**** DATASET ENTRIES
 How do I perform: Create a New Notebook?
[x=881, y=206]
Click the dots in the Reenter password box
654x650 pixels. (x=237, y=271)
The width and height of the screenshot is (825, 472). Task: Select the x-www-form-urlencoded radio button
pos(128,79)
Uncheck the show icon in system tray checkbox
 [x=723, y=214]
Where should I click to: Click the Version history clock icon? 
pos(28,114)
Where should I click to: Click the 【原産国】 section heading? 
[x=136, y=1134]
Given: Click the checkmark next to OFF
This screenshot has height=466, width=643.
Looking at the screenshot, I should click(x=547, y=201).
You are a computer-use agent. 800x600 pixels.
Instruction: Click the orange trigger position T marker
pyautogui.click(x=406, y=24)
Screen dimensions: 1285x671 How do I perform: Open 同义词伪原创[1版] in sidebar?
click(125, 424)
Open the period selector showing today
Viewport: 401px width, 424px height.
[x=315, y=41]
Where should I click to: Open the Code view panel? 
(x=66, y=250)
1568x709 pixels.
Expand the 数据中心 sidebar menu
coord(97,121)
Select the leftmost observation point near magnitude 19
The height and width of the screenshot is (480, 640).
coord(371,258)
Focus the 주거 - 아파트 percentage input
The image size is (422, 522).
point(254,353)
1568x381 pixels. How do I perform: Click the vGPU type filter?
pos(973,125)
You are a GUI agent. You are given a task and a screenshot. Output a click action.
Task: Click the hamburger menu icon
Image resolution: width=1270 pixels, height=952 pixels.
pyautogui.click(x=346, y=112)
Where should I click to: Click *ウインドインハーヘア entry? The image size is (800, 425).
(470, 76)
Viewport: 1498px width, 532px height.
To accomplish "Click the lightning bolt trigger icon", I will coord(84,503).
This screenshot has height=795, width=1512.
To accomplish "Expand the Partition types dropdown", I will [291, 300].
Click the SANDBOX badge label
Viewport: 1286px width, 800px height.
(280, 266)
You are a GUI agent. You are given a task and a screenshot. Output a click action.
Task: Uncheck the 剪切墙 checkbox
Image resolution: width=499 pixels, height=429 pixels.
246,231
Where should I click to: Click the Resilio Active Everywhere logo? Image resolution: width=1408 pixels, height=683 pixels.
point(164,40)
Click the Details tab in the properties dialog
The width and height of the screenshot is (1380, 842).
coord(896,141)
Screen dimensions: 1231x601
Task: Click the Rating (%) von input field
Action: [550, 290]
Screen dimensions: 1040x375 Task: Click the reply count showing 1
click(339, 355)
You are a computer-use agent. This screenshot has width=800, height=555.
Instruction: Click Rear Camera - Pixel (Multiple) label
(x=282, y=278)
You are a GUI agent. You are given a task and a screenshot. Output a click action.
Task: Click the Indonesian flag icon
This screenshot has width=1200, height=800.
********
**TASK GOAL**
Write out every row above verbatim, line for line, without changing any character.

**RESPONSE TO THE TASK**
 How do I perform: Create a New Notebook?
[x=881, y=206]
Click the dots in the Reenter password box
654x650 pixels. (x=237, y=271)
The width and height of the screenshot is (825, 472). Task: Select the x-www-form-urlencoded radio button
pos(128,79)
Uncheck the show icon in system tray checkbox
 [x=723, y=214]
Where should I click to: Click the Version history clock icon? 
pos(28,114)
Where should I click to: Click the 【原産国】 section heading? 
[x=136, y=1134]
Given: Click the checkmark next to OFF
This screenshot has height=466, width=643.
Looking at the screenshot, I should click(x=547, y=201).
You are a computer-use agent. 800x600 pixels.
Instruction: Click the orange trigger position T marker
pyautogui.click(x=406, y=24)
Screen dimensions: 1285x671 How do I perform: Open 同义词伪原创[1版] in sidebar?
click(125, 424)
Open the period selector showing today
Viewport: 401px width, 424px height.
[x=315, y=41]
Where should I click to: Open the Code view panel? 
(x=66, y=250)
1568x709 pixels.
Expand the 数据中心 sidebar menu
coord(97,121)
Select the leftmost observation point near magnitude 19
The height and width of the screenshot is (480, 640).
coord(371,258)
Focus the 주거 - 아파트 percentage input
The image size is (422, 522).
point(254,353)
1568x381 pixels. How do I perform: Click the vGPU type filter?
pos(973,125)
You are a GUI agent. You are given a task and a screenshot. Output a click action.
Task: Click the hamburger menu icon
Image resolution: width=1270 pixels, height=952 pixels.
pyautogui.click(x=346, y=112)
Where should I click to: Click *ウインドインハーヘア entry? The image size is (800, 425).
(470, 76)
Viewport: 1498px width, 532px height.
To accomplish "Click the lightning bolt trigger icon", I will coord(84,503).
This screenshot has height=795, width=1512.
To accomplish "Expand the Partition types dropdown", I will [291, 300].
Click the SANDBOX badge label
Viewport: 1286px width, 800px height.
(280, 266)
You are a GUI agent. You are given a task and a screenshot. Output a click action.
Task: Uncheck the 剪切墙 checkbox
Image resolution: width=499 pixels, height=429 pixels.
246,231
Where should I click to: Click the Resilio Active Everywhere logo? Image resolution: width=1408 pixels, height=683 pixels.
point(164,40)
Click the Details tab in the properties dialog
The width and height of the screenshot is (1380, 842).
coord(896,141)
Screen dimensions: 1231x601
Task: Click the Rating (%) von input field
Action: [550, 290]
Screen dimensions: 1040x375 Task: Click the reply count showing 1
click(339, 355)
You are a computer-use agent. This screenshot has width=800, height=555.
Instruction: Click Rear Camera - Pixel (Multiple) label
(x=282, y=278)
You are a GUI agent. You are given a task and a screenshot. Output a click action.
Task: Click the Indonesian flag icon
This screenshot has width=1200, height=800.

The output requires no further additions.